La irrupción de las
nuevas tecnologías no solo dibuja un horizonte prometedor en el
ámbito terapéutico, con nuevas opciones de tratamiento, sino que también se postula como instrumento a la hora de actualizar - y optimizar- los procesos clínicos de muchas áreas de la Medicina. Es el caso de la
Urología, donde procedimientos como el
tacto rectal se están viendo paulatinamente desplazados, en según qué escenarios, con el aterrizaje de
nuevas técnicas de imagen avanzada.
No obstante, el 'adiós' a este tipo de exploración no será ni definitvo ni generalizado, en opinión del urólogo Juan Gómez Rivas, cuya postura es una de las muchas que ha generado el posible descarte de esta técnica para la especialidad, sin un posicionamiento conjunto al respecto. El director de actividades científicas de la Asociación Española de Urología (AEU) considera que, pese al
papel "limitado" que juega el tacto rectal en el cribado inicial -"especialmente frente a herramientas como el
Antígeno Prostático Específico (PSA) - seguirá "siendo necesario como herramienta complementaria" de otras pruebas diagnósticas en pacientes con
sospecha clínica de cáncer de próstata.
De hecho, sigue formando parte de la
valoración clínica y, a día de hoy, no puede ser sustituido por la
resonancia magnética multiparamétrica (RMmp), explica el experto, que espera, sin embargo, que en un futuro se reduzca la inequidad existante entre comunidades autónomas ante una "mayor disponibilidad" de acceso a esta prueba, una "optimización de los
algoritmos diagnósticos y una reducción del
número de biopsias innecesarias".
Clasificación del cáncer de próstata
Lo que también mantendrá este método exploratorio será su
papel en el estadiaje local clínico sobre el que se basan los sistemas de clasificación del cáncer de próstata actualmente vigentes y por tanto, la
toma de decisiones.
Sea como sea, aclara, el tacto rectal "no va a desaparecer de forma brusca, sino que irá evolucionando progresivamente". Ya no solo por lo que supondría estandarizar un cambio en la práctica clínica de este tipo, sino también, porque a nivel logístico y presupuestario "no es viable
sustituir una técnica de coste prácticamente nulo por tecnologías de alto coste de forma generalizada", en nuestro sistema.

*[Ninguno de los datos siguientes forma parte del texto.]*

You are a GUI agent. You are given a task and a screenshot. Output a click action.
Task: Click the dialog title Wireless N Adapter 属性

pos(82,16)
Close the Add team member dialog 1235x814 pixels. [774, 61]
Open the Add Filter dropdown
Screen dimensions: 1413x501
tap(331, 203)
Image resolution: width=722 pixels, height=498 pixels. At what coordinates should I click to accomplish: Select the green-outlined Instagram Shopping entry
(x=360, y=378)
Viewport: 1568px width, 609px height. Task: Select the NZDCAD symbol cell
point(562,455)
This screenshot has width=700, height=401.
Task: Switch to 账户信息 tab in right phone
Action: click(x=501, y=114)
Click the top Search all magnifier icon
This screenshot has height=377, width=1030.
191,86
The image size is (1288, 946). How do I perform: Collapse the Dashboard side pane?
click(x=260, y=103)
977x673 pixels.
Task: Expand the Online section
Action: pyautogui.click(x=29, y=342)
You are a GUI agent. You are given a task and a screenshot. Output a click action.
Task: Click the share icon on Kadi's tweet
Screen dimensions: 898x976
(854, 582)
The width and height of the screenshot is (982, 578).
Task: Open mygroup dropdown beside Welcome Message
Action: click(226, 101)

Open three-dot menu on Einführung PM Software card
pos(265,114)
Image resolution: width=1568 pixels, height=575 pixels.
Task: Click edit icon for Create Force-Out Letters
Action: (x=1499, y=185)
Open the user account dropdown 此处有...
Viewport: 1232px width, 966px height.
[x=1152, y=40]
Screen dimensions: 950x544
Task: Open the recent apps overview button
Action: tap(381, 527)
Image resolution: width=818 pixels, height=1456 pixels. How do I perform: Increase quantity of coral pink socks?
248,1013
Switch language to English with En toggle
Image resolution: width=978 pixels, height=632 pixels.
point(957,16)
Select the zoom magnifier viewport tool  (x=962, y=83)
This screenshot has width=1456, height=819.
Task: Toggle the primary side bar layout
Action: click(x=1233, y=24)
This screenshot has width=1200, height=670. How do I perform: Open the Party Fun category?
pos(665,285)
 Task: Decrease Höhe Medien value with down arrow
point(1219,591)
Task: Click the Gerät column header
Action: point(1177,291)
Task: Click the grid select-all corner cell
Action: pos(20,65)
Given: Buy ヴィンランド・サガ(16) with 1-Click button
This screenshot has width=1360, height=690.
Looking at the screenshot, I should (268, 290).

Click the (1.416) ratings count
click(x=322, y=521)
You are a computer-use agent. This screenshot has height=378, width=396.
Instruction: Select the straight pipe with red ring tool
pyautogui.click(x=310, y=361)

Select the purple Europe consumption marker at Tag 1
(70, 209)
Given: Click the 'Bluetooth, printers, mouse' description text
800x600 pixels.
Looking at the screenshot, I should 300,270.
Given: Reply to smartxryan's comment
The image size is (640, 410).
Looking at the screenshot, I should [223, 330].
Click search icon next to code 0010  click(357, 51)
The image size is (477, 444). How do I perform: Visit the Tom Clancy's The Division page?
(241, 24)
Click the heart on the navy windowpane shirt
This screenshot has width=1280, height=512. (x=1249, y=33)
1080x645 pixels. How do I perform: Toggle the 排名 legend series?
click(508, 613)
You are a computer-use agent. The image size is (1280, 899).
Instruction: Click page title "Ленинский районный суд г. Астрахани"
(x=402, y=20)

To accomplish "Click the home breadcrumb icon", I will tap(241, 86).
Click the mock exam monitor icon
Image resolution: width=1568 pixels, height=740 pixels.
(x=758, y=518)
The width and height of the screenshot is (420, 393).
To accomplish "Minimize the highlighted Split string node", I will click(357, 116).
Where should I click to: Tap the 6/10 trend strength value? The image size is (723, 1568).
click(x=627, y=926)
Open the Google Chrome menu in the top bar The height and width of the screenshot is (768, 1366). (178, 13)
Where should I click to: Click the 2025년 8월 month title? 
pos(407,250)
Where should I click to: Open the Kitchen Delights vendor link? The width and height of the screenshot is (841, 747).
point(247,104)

La sostenibilidad de estas herramientas, dependerá, advierte de medidas que permitan "disminuir los costes asociados a estas técnicas", así como "un uso racional e inteligente de los recursos, orientado a reducir el número de biopsias y de diagnósticos innecesarios" como "una estrategia de cribado inteligente que combine
resonancia magnética,
calculadoras de riesgo y criterios clínicos bien definidos".
Redefinición de su papel
Probablemente, aventura, "en los próximos
años dejará de ser considerado el gold standard de la exploración básica urológica, especialmente en el contexto del
cribado inicial, donde su rendimiento es limitado".
Por tanto, más que hablar de sustitución, "debemos entender este cambio como una
redefinición de su papel, dentro de un
modelo diagnóstico más moderno, personalizado y apoyado en la tecnología, pero sin perder la base clínica ni el
contacto directo con el paciente". De momento, ya hay estudios en marcha dentro de Reino Unido en los que se está evaluando el valor de este tipo de resonancias como "herramienta de cribado de forma independiente al PSA, al tacto rectal u otras pruebas".
Exploración física, clave
La
formación de los profesionales, por tanto, "debe adaptarse para reforzar el manejo de imagen avanzada, biomarcadores y herramientas digitales, pero sin relegar la exploración física, que sigue siendo clave para el
estadiaje clínico".
"Veremos qué nos depara el futuro", sostiene Gómez Rivas, sin esperar un cambio de paradigma a corto plazo dentro de su especialidad. Y es que, a pesar de aportar mayor resolución y optimizar la
biopsia dirigida, las nuevas tecnologías de imagen, como los micro-ultrasonidos "deben entenderse como un complemento a las herramientas" que ya se utilizan puesto que todavía no tienen el potencial como para sustituir a la resonancia magnética multiparamétrica, "y menos aún en el contexto de un programa de cribado".
Lo mismo ocurre con los
biocarmadores desde el prisma económico, puesto que, a pesar de mejorar la estratificación del riesgo y reducir biopsias innecesarias, "muchos de ellos no están cubiertos por el Sistema Nacional de Salud, lo que limita su uso". Además, añade, varios funcionan como "
calculadoras de riesgo que integran variables clínicas clásicas como la edad, el PSA o el tacto rectal, reforzando la importancia de la exploración clínica".